=== Selected excerpt ===
• A family claimed their 5-year-old autistic child was being labeled as a sexual predator for hugging a student and kissing another on the cheek
  • Nathan’s grandmother Debi Amick made a post on WCTI News Channel 12’s Facebook page asking for advice on what to do
  • Hamilton County Schools released a statement claiming the family’s characterization was not accurate to the school’s concerns

Hamilton County Schools released a statement denying that an autistic child identified as “Nathan” was ever disciplined or labeled a sexual predator for hugging one classmate and kissing another on the cheek.

What Happened

Nathan’s guardian, Summery Putnam, claimed at the beginning of the week that she received a call from East Ridge Elementary in Tennessee. It was during that call that Putnam claimed a teacher told her to have a “talk with Nathan about boundaries.” The teacher allegedly accused Nathan of “sexual activities.”

Nathan’s grandmother Debi Amick made a post about the accusations on Facebook. Amick posted to WCTI News Channel 12 explaining what happened and asking advice on what to do now. “What do you do when a 5 year child is being labeled a sexual predator and accused of sexual harassment by the school system,” Amick wrote.

Screen grounding samples:

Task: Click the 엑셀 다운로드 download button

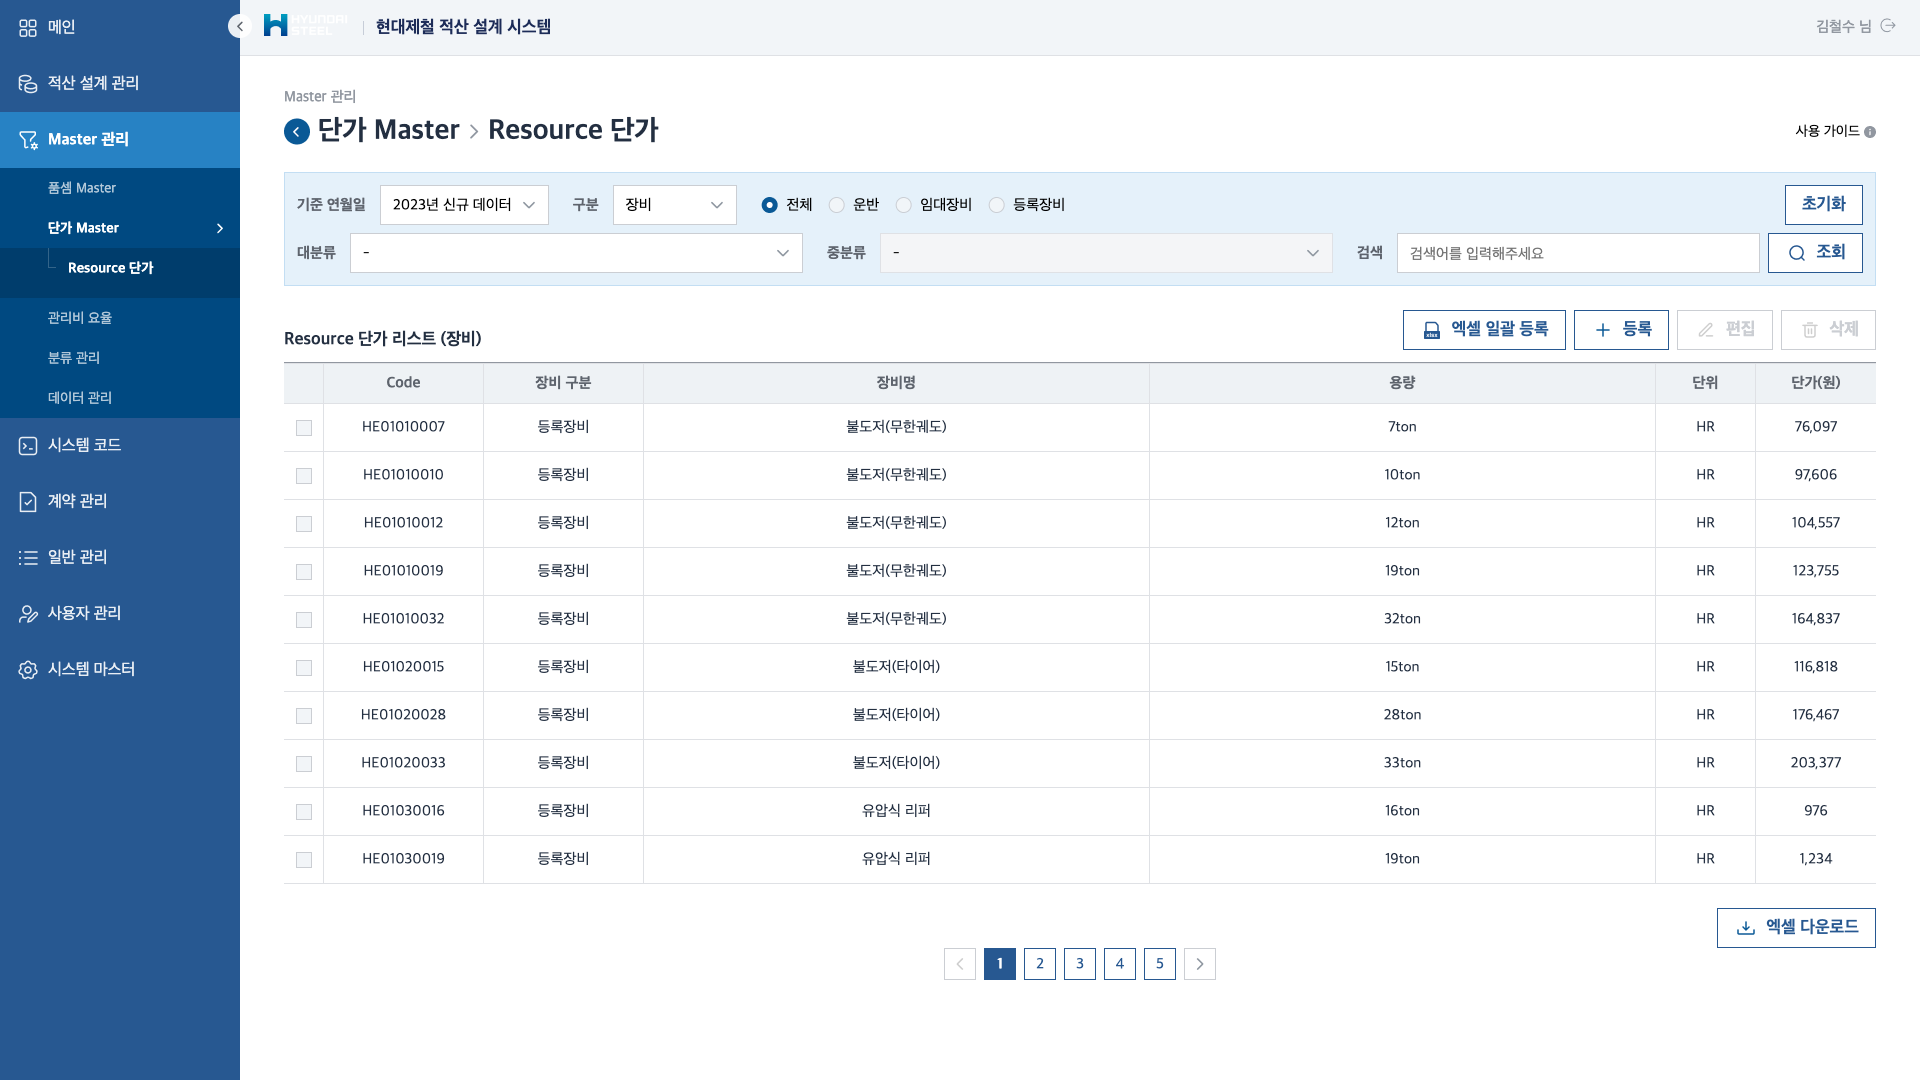Action: [1796, 928]
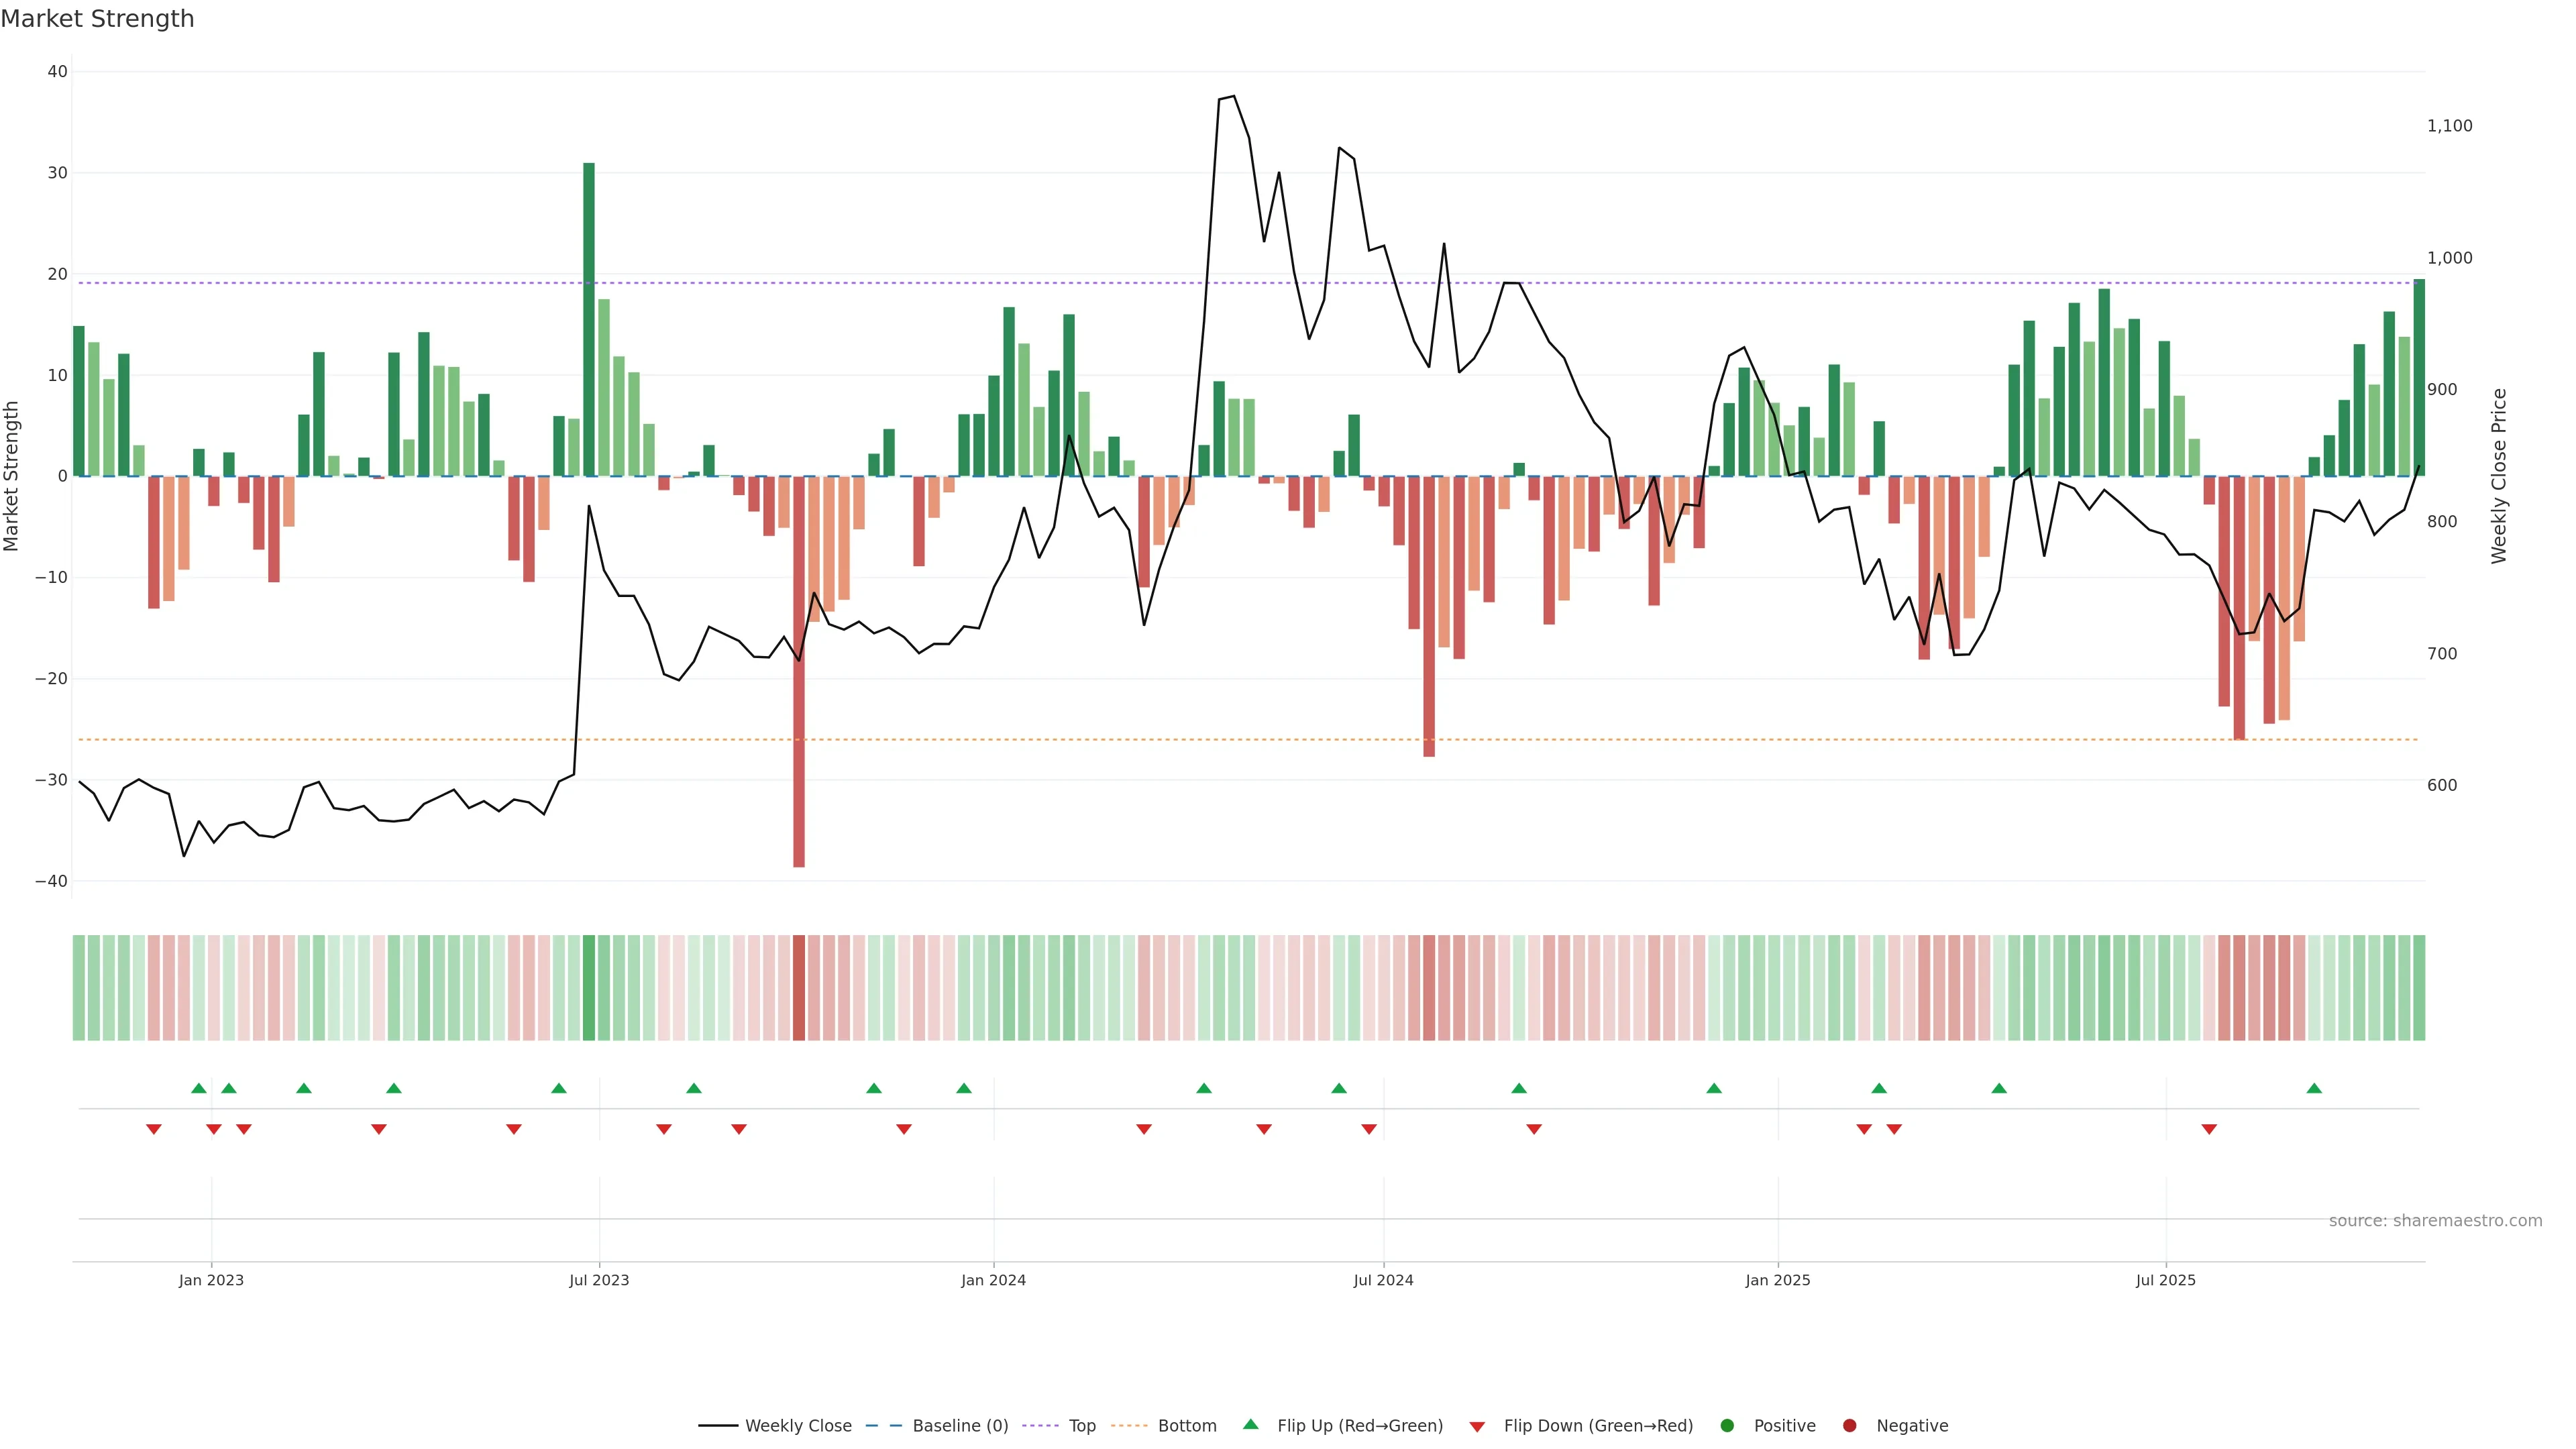Click the Weekly Close Price axis title

2499,476
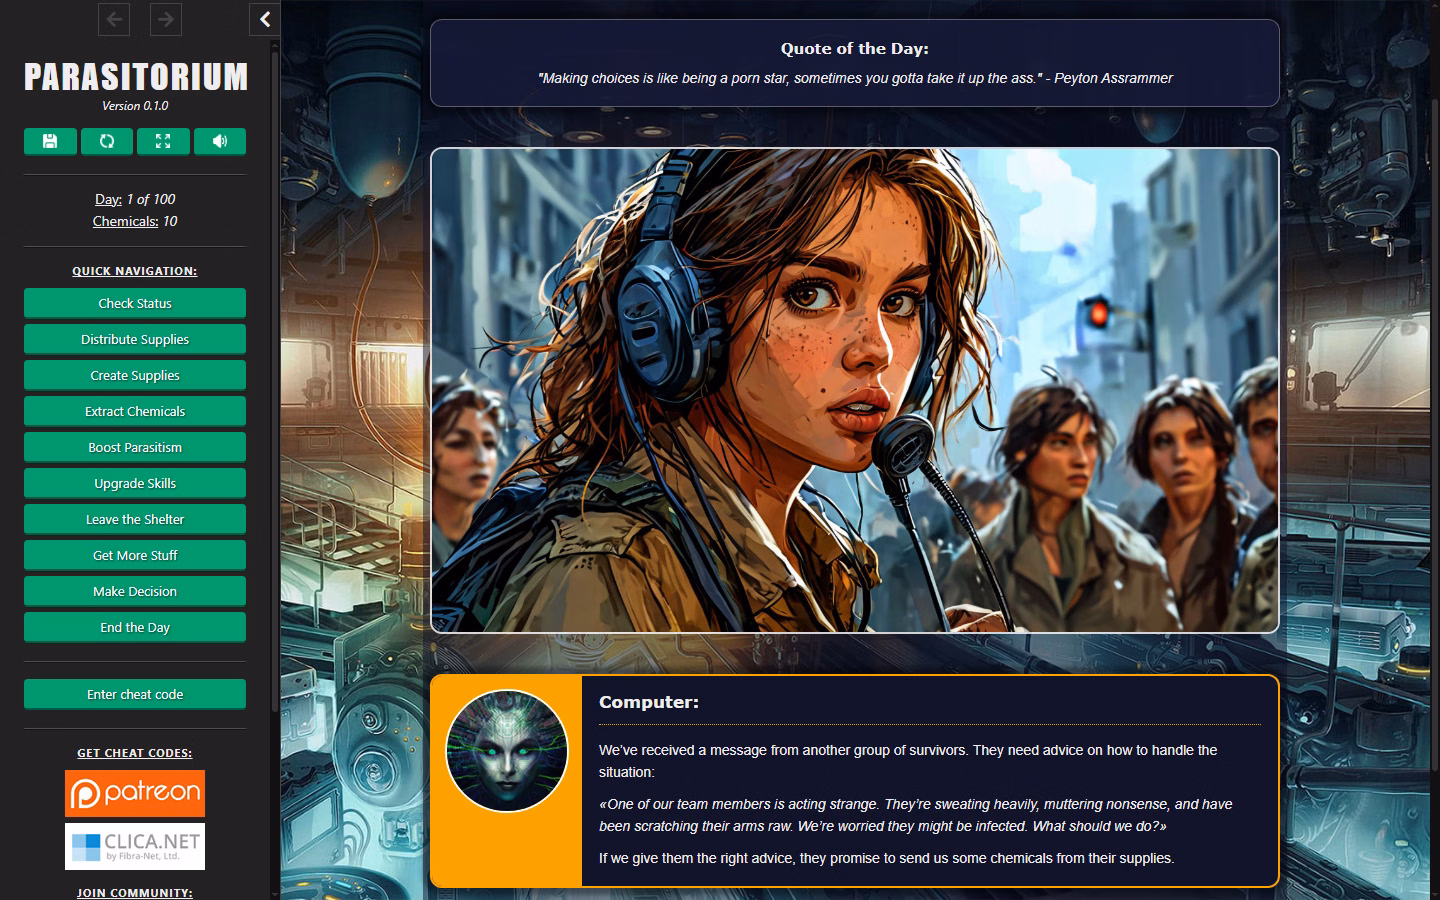The width and height of the screenshot is (1440, 900).
Task: Click the Create Supplies button
Action: pos(135,375)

=== Complete the following ===
(A) Reproduce the article about Nathan from "Hamilton County Schools released a statement denying" to "on the cheek.".
(B) According to the article about Nathan, which school did his guardian say called her?

=== Written answers ===
(A)
Hamilton County Schools released a statement denying that an autistic child identified as “Nathan” was ever disciplined or labeled a sexual predator for hugging one classmate and kissing another on the cheek.

(B) East Ridge Elementary in Tennessee.